◆ **TASK OBJECTIVE**
Set down exactly the lines below between the line holding "This screenshot has width=800, height=458." and the line holding "Task: Show the Sieć tab", inclusive; no other line belongs in the answer.

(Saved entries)

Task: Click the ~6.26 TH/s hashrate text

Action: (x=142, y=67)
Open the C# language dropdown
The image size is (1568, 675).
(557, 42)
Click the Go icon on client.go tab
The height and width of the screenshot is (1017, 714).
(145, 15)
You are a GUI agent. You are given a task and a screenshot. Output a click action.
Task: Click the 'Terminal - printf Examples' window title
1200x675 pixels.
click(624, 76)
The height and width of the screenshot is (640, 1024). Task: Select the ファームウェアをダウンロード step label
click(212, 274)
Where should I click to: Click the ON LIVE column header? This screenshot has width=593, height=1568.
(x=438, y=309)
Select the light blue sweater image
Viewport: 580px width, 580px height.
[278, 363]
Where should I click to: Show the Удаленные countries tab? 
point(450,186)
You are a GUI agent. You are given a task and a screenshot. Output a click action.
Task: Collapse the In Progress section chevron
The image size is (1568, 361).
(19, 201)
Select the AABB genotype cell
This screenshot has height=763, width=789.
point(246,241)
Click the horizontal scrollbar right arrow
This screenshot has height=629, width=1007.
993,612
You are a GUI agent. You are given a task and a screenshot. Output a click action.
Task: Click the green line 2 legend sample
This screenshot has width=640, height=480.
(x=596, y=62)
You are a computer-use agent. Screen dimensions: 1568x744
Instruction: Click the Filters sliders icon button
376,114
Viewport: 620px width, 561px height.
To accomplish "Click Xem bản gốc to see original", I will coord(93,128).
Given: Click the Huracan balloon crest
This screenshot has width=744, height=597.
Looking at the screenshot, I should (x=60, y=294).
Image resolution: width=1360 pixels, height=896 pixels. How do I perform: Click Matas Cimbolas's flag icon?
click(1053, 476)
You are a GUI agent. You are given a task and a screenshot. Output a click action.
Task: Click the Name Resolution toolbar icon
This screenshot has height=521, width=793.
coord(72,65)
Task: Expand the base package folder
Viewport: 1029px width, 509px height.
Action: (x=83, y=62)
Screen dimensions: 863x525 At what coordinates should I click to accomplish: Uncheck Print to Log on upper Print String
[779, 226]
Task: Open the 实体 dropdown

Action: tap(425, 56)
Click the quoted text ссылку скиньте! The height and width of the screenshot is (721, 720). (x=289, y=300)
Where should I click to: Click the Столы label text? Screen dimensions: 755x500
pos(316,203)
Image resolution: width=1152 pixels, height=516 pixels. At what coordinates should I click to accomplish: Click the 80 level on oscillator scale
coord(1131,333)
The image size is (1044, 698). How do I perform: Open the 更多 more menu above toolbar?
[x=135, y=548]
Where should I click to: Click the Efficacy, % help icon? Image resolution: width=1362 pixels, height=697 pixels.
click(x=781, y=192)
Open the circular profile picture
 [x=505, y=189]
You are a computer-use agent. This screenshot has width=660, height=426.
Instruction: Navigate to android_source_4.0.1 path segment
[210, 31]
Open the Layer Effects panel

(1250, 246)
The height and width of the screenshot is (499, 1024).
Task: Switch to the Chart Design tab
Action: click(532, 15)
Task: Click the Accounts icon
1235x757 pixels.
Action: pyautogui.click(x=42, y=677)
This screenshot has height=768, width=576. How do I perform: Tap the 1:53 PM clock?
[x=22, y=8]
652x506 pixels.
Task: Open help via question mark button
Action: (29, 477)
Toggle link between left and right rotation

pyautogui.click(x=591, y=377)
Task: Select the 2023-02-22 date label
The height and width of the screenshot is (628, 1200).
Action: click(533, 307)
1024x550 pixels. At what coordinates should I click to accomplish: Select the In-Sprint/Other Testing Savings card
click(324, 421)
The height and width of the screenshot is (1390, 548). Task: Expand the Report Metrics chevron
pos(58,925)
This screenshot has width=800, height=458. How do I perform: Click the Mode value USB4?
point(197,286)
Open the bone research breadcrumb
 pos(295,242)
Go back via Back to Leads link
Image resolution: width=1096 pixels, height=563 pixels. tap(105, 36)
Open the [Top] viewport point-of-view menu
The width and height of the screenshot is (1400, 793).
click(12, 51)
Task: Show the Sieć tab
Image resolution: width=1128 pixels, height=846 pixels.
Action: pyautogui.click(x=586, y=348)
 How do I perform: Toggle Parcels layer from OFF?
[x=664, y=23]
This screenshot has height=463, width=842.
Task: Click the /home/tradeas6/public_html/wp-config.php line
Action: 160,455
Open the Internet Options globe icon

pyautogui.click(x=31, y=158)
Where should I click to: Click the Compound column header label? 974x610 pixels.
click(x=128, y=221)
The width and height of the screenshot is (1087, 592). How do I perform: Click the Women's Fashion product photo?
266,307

◆ **EXPECTED OUTPUT**
This screenshot has width=800, height=458. How do I perform: Click the Mode value USB4?
point(197,286)
Open the bone research breadcrumb
 pos(295,242)
Go back via Back to Leads link
Image resolution: width=1096 pixels, height=563 pixels. tap(105, 36)
Open the [Top] viewport point-of-view menu
The width and height of the screenshot is (1400, 793).
click(12, 51)
Task: Show the Sieć tab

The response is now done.